In the famous words of poet Ralph Waldo Emerson, “the creation of beauty is art.” In other words beauty can be expressed through various forms of artistic attributes such as traditional art, music and dance. The importance of art can be compared to the importance of basic necessities such as food and water. In a sense, art is a sentimental value that not only allows us to enter another world but is also beneficial for the sake of our civilization.

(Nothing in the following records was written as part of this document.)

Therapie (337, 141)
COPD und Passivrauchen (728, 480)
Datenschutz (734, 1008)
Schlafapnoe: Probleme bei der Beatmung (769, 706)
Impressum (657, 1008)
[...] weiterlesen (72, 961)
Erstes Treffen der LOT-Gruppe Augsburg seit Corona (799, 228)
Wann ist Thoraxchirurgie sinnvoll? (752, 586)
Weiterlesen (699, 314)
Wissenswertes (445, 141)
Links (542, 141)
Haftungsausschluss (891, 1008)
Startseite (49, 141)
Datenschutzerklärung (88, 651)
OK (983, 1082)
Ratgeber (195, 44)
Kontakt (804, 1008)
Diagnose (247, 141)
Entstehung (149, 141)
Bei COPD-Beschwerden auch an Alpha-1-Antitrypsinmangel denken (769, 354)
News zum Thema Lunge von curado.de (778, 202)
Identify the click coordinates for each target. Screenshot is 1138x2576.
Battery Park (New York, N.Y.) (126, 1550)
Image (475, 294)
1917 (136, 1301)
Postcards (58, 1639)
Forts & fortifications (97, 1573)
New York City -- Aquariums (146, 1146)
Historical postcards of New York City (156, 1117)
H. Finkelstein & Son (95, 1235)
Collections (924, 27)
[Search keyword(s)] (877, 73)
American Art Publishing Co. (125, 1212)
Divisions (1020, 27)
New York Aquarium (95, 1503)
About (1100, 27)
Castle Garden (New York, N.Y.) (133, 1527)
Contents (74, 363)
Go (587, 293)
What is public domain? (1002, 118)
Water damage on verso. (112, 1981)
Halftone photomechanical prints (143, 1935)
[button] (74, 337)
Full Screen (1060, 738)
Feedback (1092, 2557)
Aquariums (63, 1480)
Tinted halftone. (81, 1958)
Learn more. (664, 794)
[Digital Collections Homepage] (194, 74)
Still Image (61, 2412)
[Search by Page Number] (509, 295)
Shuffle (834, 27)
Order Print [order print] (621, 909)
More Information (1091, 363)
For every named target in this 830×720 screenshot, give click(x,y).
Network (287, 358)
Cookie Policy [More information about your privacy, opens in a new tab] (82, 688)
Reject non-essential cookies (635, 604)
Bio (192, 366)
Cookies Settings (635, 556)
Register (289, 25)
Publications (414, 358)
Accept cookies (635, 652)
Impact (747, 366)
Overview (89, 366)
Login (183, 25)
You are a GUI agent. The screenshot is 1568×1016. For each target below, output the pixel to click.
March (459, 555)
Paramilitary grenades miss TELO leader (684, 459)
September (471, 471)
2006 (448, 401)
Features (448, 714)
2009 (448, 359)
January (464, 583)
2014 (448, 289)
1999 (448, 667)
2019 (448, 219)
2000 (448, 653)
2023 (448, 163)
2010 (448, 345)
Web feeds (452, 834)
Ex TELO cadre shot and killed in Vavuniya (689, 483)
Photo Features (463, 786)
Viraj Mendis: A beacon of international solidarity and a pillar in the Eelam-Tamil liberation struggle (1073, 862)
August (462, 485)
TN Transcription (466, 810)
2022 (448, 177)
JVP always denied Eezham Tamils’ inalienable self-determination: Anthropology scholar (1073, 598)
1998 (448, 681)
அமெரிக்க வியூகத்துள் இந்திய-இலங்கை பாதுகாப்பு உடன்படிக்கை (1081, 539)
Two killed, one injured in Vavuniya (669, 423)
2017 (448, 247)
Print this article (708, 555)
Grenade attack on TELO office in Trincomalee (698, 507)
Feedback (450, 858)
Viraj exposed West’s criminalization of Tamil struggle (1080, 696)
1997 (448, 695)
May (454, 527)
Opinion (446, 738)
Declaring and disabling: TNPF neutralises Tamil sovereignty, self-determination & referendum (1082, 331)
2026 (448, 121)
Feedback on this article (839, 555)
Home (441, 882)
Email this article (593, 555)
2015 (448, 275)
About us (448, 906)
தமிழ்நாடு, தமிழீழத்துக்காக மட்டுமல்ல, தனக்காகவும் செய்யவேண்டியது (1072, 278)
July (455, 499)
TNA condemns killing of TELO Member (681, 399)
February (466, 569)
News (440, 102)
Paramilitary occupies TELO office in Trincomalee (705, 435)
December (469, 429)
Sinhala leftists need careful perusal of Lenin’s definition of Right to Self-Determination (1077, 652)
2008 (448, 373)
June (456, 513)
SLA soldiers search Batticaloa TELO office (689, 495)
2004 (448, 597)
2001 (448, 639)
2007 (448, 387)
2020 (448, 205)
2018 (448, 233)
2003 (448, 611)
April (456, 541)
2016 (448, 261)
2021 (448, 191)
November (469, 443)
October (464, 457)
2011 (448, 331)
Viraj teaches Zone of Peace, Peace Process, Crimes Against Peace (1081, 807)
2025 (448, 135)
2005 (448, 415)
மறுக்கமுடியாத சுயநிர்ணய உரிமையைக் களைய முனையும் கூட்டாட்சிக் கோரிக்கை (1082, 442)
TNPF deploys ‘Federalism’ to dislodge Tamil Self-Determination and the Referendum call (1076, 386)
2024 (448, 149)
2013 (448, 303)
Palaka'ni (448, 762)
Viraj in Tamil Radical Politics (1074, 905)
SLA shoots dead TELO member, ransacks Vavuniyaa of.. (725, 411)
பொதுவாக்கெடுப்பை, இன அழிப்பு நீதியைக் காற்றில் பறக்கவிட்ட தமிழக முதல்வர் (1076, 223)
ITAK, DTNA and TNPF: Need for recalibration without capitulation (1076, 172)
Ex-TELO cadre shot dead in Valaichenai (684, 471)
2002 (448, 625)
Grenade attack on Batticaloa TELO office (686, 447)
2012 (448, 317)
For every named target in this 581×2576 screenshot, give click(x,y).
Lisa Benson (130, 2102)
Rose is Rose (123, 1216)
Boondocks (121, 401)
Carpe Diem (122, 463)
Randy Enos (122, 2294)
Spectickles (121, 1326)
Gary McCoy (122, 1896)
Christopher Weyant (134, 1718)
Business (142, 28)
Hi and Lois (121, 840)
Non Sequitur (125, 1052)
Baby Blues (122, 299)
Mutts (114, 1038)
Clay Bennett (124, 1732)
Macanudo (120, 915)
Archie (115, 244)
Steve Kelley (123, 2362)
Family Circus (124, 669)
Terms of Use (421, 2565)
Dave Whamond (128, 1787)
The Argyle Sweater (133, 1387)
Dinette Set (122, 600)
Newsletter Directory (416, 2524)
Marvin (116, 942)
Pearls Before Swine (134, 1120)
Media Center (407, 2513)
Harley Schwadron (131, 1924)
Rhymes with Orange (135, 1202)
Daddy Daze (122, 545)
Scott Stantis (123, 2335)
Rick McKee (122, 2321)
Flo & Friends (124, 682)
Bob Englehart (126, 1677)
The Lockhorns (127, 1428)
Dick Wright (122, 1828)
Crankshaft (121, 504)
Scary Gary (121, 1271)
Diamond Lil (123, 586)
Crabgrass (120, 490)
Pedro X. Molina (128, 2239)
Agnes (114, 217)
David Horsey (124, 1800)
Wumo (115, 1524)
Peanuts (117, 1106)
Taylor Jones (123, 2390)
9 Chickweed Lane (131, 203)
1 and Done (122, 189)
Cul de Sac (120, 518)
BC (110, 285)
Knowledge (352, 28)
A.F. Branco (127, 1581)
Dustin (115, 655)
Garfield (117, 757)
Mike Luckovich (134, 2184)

On March 22, Millersville hosted an exhibition titled, “Collage Menage,” held at the Ganser Gallery from 5-7 p.m. The exhibit explored and demonstrate principles of creativity. The exhibit featured collages from different academic departments, as well as those from community members. Students from JP McCaskey high school, for example, had their art work featured along with a 92-year-old hospice woman whose writings that were written for her children. Under the coordination of Ty Clever and hosted by professor Mimi Shapiro, a specialist in book arts and poetry, the exhibit was a success with many observers stopping by, admired by the masterpieces within the exhibit.

“I was asked if I wanted to do a show, so I phoned all of my friends to be in this show,” Shapiro said. With limited supplies, Shapiro used what she had in terms of props, creating installations that were meant to make people think a little, evoking an idea that the audience can view and translate for themselves. One installation featured an iron board, surrounded by painted CD’s and pictures of “Mona Lisa.” One could assume that this reflected the industrious female, and the importance of the “Mona Lisa” in society.

Another installation that intrigued me the most was a replica of book shelves, surrounded by many books with unique meaning. By using the title of the book as a reference, Shapiro created three dimensional pieces reflecting her interpretation on what the title meant. Each book was sealed with an object embedded in it. Most of the artwork was for sale, and the event was free to the general public.